This C # code page shows how to write a robot as an application in Windows Forms (short: Winforms), which browses internet pages and collects data from internet pages.

In principle, the data can be collected in two ways,

 

1.)   With WebBrowser Control

A browser is remote-controlled and the information is taken from the browser as a control

 

2.)   Using WebRequest and WebResponse

Only the web addresses are queried and the HTML text of the web page is evaluated.

 

Why Winforms?

As a platform I use Windows Forms with the Microsoft .Net Framework, because Winforms runs here the most stable. In WPF one can still not suppress any scripterrors, and in UWP Universal Windows Platform the functionality is further reduced.

Finally, this program is more than just a machine and requires only a limited visual interface.

 

entry:

You create a Windows Classic Desktop application under Visual Studio.

Then paste into the Forms1 form a start button, a textbox for the URL and one or more output fields as a text box with Multiline = true.

 

HTML Evaluation with HtmlAgilityPack

Then add the HTMLAgiltiyPack for the evaluation of HTML information.
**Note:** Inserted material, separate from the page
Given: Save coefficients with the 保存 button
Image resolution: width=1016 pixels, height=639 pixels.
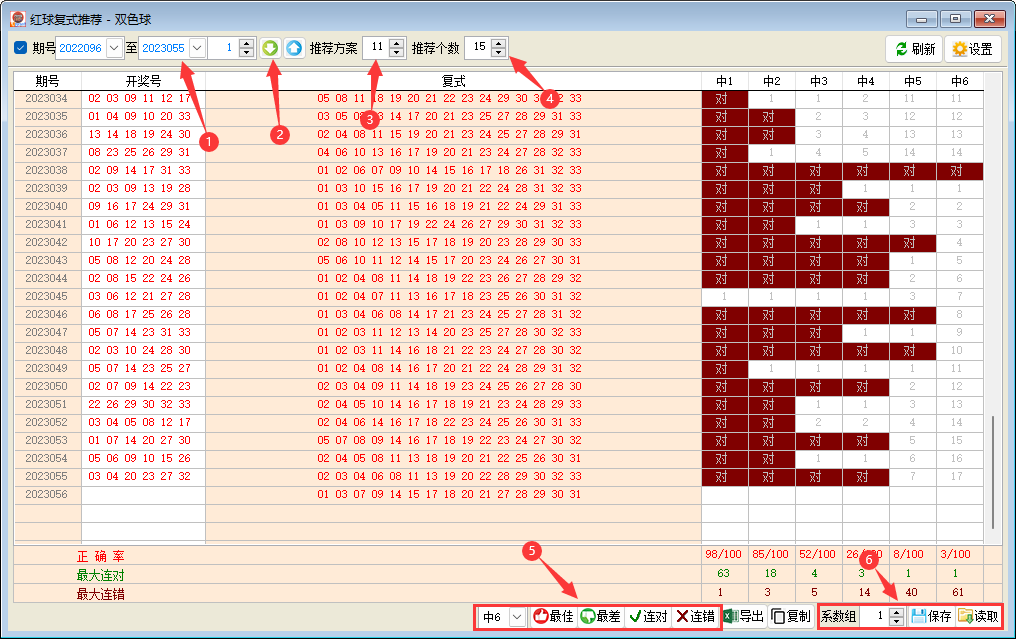Looking at the screenshot, I should pos(931,617).
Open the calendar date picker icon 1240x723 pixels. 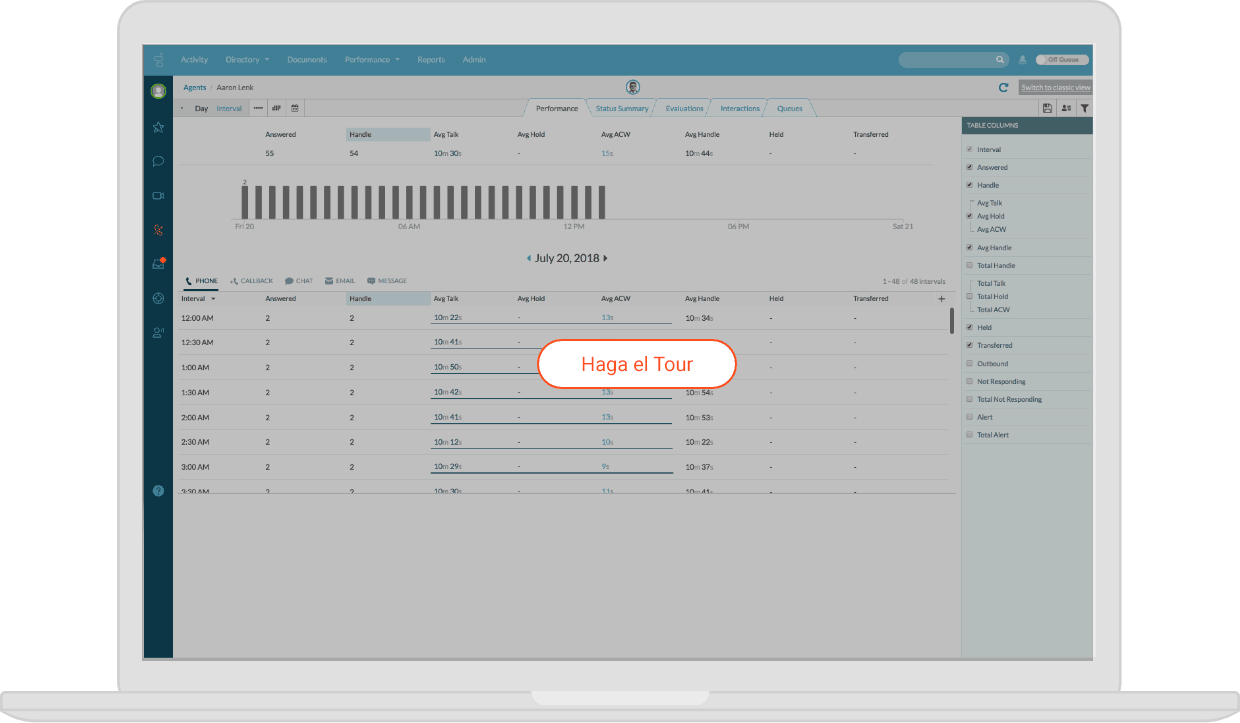click(295, 109)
To do this, add an additional reference to theHTMLAgilityPack under References with Add References.

 

 

In order to use the functions of the HtmlAgilityPack you have to insert them in the head area of ​​the code page

//< add using >

using html =HtmlAgilityPack;

//</ add using >

Oder

using HtmlAgilityPack;

 

 

Read the webpage with C #

 

Read HTMLpage

First, you will find the complete HTML text of a website.

 

To do this, you create a WebRequest and HttpWebResponse object.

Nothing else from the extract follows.